**How to complete this task:** Line by line, transcribe the data shown below.

**Supplied material:**
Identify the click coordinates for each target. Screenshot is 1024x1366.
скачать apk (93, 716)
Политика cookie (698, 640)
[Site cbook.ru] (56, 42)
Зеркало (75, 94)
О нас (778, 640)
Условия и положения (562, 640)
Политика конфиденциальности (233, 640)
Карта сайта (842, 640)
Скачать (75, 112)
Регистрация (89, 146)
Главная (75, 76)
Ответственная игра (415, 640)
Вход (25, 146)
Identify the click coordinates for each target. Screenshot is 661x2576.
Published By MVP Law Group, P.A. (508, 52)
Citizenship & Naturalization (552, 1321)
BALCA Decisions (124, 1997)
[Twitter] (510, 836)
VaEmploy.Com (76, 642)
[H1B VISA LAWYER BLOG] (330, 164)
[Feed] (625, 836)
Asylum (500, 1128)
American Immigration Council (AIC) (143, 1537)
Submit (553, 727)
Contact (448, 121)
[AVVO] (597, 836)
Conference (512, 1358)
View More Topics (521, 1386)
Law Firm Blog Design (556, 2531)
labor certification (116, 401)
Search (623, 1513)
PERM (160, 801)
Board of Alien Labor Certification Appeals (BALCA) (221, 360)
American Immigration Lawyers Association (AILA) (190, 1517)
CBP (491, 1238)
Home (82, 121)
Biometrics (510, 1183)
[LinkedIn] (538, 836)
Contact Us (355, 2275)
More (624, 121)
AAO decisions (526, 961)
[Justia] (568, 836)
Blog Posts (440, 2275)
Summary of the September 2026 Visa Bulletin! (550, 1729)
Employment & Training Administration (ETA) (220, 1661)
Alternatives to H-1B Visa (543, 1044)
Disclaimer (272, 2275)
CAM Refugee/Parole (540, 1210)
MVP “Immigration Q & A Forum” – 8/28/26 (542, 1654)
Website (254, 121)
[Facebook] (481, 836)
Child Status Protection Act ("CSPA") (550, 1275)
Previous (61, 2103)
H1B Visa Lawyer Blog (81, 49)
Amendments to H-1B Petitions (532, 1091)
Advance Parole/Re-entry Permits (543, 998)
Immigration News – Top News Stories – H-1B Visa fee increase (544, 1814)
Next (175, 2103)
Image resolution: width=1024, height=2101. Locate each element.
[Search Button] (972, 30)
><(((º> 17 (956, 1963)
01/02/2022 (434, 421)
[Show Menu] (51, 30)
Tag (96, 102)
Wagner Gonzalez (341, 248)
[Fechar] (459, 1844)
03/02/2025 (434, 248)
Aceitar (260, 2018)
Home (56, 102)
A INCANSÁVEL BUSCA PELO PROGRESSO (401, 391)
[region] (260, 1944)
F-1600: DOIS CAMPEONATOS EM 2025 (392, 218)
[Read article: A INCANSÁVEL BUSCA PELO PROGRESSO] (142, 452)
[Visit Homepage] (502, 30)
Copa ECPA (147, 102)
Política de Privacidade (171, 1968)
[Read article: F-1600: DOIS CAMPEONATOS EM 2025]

**Task solution:**
Identify the click coordinates for each target. Screenshot is 1024x1366.
скачать apk (93, 716)
Политика cookie (698, 640)
[Site cbook.ru] (56, 42)
Зеркало (75, 94)
О нас (778, 640)
Условия и положения (562, 640)
Политика конфиденциальности (233, 640)
Карта сайта (842, 640)
Скачать (75, 112)
Регистрация (89, 146)
Главная (75, 76)
Ответственная игра (415, 640)
Вход (25, 146)
Identify the click coordinates for each target. Screenshot is 661x2576.
Published By MVP Law Group, P.A. (508, 52)
Citizenship & Naturalization (552, 1321)
BALCA Decisions (124, 1997)
[Twitter] (510, 836)
VaEmploy.Com (76, 642)
[H1B VISA LAWYER BLOG] (330, 164)
[Feed] (625, 836)
Asylum (500, 1128)
American Immigration Council (AIC) (143, 1537)
Submit (553, 727)
Contact (448, 121)
[AVVO] (597, 836)
Conference (512, 1358)
View More Topics (521, 1386)
Law Firm Blog Design (556, 2531)
labor certification (116, 401)
Search (623, 1513)
PERM (160, 801)
Board of Alien Labor Certification Appeals (BALCA) (221, 360)
American Immigration Lawyers Association (AILA) (190, 1517)
CBP (491, 1238)
Home (82, 121)
Biometrics (510, 1183)
[LinkedIn] (538, 836)
Contact Us (355, 2275)
More (624, 121)
AAO decisions (526, 961)
[Justia] (568, 836)
Blog Posts (440, 2275)
Summary of the September 2026 Visa Bulletin! (550, 1729)
Employment & Training Administration (ETA) (220, 1661)
Alternatives to H-1B Visa (543, 1044)
Disclaimer (272, 2275)
CAM Refugee/Parole (540, 1210)
MVP “Immigration Q & A Forum” – 8/28/26 (542, 1654)
Website (254, 121)
[Facebook] (481, 836)
Child Status Protection Act ("CSPA") (550, 1275)
Previous (61, 2103)
H1B Visa Lawyer Blog (81, 49)
Amendments to H-1B Petitions (532, 1091)
Advance Parole/Re-entry Permits (543, 998)
Immigration News – Top News Stories – H-1B Visa fee increase (544, 1814)
Next (175, 2103)
Image resolution: width=1024, height=2101. Locate each element.
[Search Button] (972, 30)
><(((º> 17 (956, 1963)
01/02/2022 (434, 421)
[Show Menu] (51, 30)
Tag (96, 102)
Wagner Gonzalez (341, 248)
[Fechar] (459, 1844)
03/02/2025 (434, 248)
Aceitar (260, 2018)
Home (56, 102)
A INCANSÁVEL BUSCA PELO PROGRESSO (401, 391)
[region] (260, 1944)
F-1600: DOIS CAMPEONATOS EM 2025 (392, 218)
[Read article: A INCANSÁVEL BUSCA PELO PROGRESSO] (142, 452)
[Visit Homepage] (502, 30)
Copa ECPA (147, 102)
Política de Privacidade (171, 1968)
[Read article: F-1600: DOIS CAMPEONATOS EM 2025]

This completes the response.